Variants.tsv.txt, a tsv file containing variant defining mutations , hierarchy and instructions for the graphs (colors ...)
Lines of Variants.tsv.txt:
- Variant: Name of the variant
- variant_altname: Alternate name, can be empty. Currently not used by script.
- comment: Optional, comment which is not used by script.
- parent: The parent lineage (must be a lineage in this table) or empty if no parent lineage or if parent not in table.
- excempt from child sum: Defaults to false. Means the variant is ignored when sums of all child lineages of a parent lineage are calculated. Is typically set true for 'helper' lineages such as BA.4_BA.5 in the table. BA.4 and BA.5 don't have a parent child lineage relationship, however all mutations of BA.5 are found in BA.4. We are using BA.4_BA.5 as a virtual helper lineage, which is not printed in the output, that contains mutations common in BA.4 and BA.5.
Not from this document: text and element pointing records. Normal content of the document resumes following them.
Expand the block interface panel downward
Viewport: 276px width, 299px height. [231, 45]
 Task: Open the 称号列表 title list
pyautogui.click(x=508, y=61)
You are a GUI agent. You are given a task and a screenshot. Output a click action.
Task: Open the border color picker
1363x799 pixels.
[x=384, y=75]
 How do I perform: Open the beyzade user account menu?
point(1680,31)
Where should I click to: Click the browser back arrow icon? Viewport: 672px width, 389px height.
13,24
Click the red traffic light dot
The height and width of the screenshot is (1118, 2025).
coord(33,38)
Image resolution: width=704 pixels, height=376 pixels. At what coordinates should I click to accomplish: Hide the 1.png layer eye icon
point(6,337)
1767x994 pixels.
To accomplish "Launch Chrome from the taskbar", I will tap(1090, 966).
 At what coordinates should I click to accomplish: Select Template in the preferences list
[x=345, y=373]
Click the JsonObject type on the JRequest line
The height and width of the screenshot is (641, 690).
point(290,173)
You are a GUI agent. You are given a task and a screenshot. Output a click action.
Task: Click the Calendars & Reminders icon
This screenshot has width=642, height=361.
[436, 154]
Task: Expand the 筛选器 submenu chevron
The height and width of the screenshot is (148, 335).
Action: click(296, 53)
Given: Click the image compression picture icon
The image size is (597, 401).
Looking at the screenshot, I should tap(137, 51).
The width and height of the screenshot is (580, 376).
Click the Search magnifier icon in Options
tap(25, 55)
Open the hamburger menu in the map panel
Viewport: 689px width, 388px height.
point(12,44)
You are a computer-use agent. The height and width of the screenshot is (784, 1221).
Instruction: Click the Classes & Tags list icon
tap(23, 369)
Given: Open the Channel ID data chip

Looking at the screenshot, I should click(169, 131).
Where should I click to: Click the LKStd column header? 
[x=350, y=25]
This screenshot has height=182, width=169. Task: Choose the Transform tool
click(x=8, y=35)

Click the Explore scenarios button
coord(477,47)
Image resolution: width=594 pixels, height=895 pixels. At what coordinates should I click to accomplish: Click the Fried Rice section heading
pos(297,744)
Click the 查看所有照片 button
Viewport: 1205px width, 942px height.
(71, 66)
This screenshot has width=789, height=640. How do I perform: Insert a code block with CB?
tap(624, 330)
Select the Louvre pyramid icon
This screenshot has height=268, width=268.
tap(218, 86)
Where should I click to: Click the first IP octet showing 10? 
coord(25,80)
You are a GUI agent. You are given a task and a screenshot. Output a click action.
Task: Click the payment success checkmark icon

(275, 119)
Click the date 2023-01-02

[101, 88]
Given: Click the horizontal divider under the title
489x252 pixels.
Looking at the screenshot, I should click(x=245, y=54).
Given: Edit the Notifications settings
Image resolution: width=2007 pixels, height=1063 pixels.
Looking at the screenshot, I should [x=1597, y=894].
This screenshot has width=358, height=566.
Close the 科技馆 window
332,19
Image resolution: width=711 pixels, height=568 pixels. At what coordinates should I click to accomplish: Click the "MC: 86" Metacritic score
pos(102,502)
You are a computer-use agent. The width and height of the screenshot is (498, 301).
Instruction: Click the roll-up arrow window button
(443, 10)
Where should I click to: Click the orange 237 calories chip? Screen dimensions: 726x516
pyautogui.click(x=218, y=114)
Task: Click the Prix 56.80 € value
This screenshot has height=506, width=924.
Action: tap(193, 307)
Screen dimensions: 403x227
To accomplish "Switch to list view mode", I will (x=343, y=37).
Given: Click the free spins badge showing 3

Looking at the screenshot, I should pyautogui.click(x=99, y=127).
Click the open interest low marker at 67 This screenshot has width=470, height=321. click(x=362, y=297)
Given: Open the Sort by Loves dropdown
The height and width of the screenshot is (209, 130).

- virtual parent: BA.4_BA.5 has the mutations of BA.2. For frequency calculations BA.2 is used as a virtual parent of BA.4_BA.5
- remove counts from virtual parent: True for BA.4_BA.5 since they share all BA.2 mutations and BA4_BA5 frequency needs to be substracted from BA.2 frequency
- min muts for pass: Variant is only considered present if the minimal number of mutations are present after outlier filtering.
- min * muts for pass: Mutations can be marked as important by preceeding the mutation with a '*'. The number here defines the number of those * - flagged mutatants required for presence of the variant
- calcstrategy: BA.5 freq is calculated by substracting the BA.4 frequency from the frequency of the virtual BA.4_BA.5 lineage. The instruction is provided in the following format: BA.4_BA.5:-:BA.4. Means substract BA.4 from BA.4_BA.5; ':' is just a delimiter
- print: Whether variant should be printed in pie charts, histograms ... Is e.g. set false for the virtual lineage BA.4_BA.5
- histogram group: Instructions on how histogram bars with variant frequencies are organized. E.g. delta/0 (name/[index]) means group named delta is first bar in histogram, omicron/1 -> second histogram bar (the omicron sublineages that have the omicron/1 group will be shown in this histogram bar). The order how the variants are shown within a bar can be defined by the second index. E.G. XBB/3-1 -- XBB/3-2 -- XBB/3-3 ...
- color: A CSS color name or hex color, the color used for the variant in histograms and pie charts
- mutations: Mutations characterizing a variant. Substitutions: e.g. C16466T , deletions: e.g. 28362del9 means nine nucleotides are deleted , first deleted position is 28362. Optionally a '/' followed by the amino acid mutation can be added for better lisibility of the table - won't be used by the script. Insertions are currently not treated
java -jar TilingAmpliconParser-1.0.jar splitvariants -inbam \<input bam file\> --outDir \<output directory\> --variantData \<TSV file with info on mutations\> --minmuts 5 --fractionmutsrequired 0.8
will parse the -inbam and write results into --outDir Output: Stats.tsv : number of hits for each variant One bam file per variant if the --writeBams option is provided
-
--variantData, -v : tsv file that contains:
a) first row: names of variants starting in the second column
b) any row below in the first coulumn the word "mutations"
c) for each variant the mutations that should be searched for. Same format as in Variant definition file used in the Python script for lineage deconvolution. The same file can be used. Just delete column for variants that should not be searched for. Only the row with the variant names and the rows starting with the row "mutations" are read by the program
-
--inbam, -i : the input bam file to parse
-
--outDir, -o : the output directory
-
--minmuts, -m : the minimal number of variant specific mutations that need to be potentially present in one read
-
--fractionmutsrequired, -f : The fraction of the mutations defined with --minmuts that have to be found in a read.
-
--writeBams, -w (Optional) No parameters: If present, will write a bam file with matching records for each variant.